Your objective:
The lines you return must be all those in the data that hold the string "computer".

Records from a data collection
_ _ _ _

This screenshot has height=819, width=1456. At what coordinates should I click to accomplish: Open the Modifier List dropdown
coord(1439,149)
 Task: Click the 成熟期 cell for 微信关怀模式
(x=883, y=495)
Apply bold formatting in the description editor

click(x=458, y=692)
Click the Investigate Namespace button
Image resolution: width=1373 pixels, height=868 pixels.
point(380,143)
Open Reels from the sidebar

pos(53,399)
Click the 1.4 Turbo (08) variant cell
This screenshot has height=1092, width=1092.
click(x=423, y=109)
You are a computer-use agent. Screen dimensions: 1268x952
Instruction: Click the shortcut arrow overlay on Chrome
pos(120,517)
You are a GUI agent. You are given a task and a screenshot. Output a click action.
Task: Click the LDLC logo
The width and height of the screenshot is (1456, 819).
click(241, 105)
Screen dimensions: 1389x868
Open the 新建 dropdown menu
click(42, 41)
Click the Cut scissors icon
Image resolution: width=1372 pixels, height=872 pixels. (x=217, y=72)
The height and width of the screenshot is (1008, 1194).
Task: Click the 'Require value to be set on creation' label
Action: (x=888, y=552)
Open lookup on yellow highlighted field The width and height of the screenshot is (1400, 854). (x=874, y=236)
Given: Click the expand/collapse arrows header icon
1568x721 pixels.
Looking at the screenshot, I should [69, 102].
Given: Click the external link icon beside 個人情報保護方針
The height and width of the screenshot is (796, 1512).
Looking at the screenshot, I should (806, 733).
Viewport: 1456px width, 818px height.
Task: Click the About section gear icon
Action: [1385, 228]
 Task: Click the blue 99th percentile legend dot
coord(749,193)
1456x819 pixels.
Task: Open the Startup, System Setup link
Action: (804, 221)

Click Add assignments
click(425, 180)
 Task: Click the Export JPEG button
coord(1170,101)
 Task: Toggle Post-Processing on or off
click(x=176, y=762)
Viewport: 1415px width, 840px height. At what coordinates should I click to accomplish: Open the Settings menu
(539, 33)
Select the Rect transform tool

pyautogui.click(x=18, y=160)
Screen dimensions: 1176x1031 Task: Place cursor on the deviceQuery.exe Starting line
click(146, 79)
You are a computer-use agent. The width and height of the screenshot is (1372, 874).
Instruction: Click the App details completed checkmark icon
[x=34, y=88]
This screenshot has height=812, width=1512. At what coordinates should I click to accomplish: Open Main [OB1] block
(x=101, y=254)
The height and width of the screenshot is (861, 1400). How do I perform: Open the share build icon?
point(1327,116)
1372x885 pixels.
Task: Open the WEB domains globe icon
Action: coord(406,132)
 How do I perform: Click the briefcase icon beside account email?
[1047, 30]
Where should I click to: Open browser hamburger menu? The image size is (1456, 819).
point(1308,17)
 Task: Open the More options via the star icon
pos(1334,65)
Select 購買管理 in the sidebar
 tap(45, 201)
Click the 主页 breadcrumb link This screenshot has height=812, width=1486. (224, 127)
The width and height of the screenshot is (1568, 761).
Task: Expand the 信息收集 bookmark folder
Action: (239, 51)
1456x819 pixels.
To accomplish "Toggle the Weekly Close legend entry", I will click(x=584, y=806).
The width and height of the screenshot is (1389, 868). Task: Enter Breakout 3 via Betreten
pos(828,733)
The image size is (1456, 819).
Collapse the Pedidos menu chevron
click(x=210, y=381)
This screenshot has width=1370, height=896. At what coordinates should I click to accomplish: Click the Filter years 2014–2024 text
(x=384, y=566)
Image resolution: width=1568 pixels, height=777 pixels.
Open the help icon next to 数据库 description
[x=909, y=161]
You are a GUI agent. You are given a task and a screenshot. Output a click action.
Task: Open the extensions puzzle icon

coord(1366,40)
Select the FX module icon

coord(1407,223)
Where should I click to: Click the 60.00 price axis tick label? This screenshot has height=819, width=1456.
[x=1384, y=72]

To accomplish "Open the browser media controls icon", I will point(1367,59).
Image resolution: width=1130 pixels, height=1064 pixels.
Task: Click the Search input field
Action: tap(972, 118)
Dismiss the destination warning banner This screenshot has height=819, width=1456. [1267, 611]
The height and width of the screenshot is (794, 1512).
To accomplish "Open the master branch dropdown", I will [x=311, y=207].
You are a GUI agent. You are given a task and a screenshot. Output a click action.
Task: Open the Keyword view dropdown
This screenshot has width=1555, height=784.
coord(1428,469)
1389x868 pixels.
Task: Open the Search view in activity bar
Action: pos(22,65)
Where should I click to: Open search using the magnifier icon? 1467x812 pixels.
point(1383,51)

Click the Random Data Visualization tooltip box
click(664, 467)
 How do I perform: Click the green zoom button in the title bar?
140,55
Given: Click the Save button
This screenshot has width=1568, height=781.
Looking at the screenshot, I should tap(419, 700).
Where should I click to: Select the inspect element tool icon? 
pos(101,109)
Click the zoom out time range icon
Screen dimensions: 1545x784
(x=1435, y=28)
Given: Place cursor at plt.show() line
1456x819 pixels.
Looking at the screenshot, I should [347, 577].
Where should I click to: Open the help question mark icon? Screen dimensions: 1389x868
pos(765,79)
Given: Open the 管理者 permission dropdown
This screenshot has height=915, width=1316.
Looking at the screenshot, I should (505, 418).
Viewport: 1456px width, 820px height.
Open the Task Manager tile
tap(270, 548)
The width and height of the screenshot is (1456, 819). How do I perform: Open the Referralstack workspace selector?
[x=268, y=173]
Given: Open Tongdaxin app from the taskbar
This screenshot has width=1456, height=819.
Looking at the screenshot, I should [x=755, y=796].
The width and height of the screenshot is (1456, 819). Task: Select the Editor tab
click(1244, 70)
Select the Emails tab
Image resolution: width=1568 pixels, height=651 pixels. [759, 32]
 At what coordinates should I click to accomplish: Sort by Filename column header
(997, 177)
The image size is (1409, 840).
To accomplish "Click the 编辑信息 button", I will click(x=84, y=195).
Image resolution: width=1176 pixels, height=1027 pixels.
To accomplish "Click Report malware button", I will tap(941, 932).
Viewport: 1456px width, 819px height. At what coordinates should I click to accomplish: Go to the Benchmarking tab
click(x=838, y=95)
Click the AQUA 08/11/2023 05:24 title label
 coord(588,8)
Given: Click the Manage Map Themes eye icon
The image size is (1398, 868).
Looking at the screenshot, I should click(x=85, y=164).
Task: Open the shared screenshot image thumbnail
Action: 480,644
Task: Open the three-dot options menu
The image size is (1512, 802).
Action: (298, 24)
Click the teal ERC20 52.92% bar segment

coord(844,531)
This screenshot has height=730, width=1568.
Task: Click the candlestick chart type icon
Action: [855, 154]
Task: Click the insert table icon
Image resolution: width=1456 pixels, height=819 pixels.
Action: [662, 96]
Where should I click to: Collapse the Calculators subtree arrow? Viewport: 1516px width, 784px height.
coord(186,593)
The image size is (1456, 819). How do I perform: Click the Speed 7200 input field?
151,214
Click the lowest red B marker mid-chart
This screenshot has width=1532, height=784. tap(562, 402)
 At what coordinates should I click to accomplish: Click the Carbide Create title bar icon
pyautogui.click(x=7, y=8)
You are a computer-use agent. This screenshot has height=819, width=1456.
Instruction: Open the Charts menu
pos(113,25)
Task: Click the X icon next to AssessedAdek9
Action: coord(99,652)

_ _ _ _

Solved exercise:
You are a computer-use agent. Screen dimensions: 1268x952
You are a computer-use agent. The width and height of the screenshot is (1372, 874).
You are a computer-use agent. This screenshot has height=819, width=1456.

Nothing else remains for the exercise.